The Kiteboarding Network Advantage
When asked how he operates without managers or assistants, Tai pointed to a pivotal moment about ten years ago. "My life completely changed about ten years ago, when Eric Yuan, who ended up founding Zoom, asked me to fund him and I said yes on the spot."
When Zoom was born, Tai had a network of techie friends around the world who used it to communicate. "I think because I've been able to effectively live on Zoom, I've had a competitive advantage," he said.
But the real secret weapon is the kiteboarding network. Larry Page and Sergey Brin learned to kiteboard before Google went public. Elon Musk, Drew Houston (Dropbox founder), Jamie Siminoff (Ring founder), Melanie Perkins (Canva founder), and Eric Yuan (Zoom founder) have all been involved in Tai's kiteboarding community at one time or another.
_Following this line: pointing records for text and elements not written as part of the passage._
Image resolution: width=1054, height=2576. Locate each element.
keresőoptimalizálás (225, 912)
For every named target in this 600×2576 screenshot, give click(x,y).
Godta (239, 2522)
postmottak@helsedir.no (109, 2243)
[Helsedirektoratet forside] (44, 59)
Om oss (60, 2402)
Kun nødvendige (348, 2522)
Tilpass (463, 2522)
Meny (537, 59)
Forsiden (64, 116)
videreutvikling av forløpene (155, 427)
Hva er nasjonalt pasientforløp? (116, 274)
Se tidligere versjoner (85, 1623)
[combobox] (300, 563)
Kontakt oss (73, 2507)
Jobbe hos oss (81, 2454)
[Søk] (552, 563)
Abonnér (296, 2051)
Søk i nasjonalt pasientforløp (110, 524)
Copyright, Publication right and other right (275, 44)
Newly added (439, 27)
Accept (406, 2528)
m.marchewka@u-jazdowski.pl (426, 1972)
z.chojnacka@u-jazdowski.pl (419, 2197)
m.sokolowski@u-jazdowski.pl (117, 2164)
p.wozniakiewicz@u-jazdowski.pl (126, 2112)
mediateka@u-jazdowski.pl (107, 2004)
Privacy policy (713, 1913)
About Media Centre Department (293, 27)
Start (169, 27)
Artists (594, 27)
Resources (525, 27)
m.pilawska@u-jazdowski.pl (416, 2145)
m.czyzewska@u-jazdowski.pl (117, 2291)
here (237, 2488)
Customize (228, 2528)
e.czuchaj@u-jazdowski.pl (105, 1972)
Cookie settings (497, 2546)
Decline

"So, I find a lot of my companies through just my personal network," Tai explained. "I think there's a certain construct for starting building and operating a group of people that are not in the same place, and you can still get a lot done. I think it's a different operating style that is available to people today because the world is a metaverse on Zoom."
It's an unconventional approach to venture capital, but when you've backed 23 companies that went public and have three in the top ten of CNBC's most disruptive companies, maybe shouting into empty rooms about Bitcoin and kiteboarding with tech founders is actually the smart play.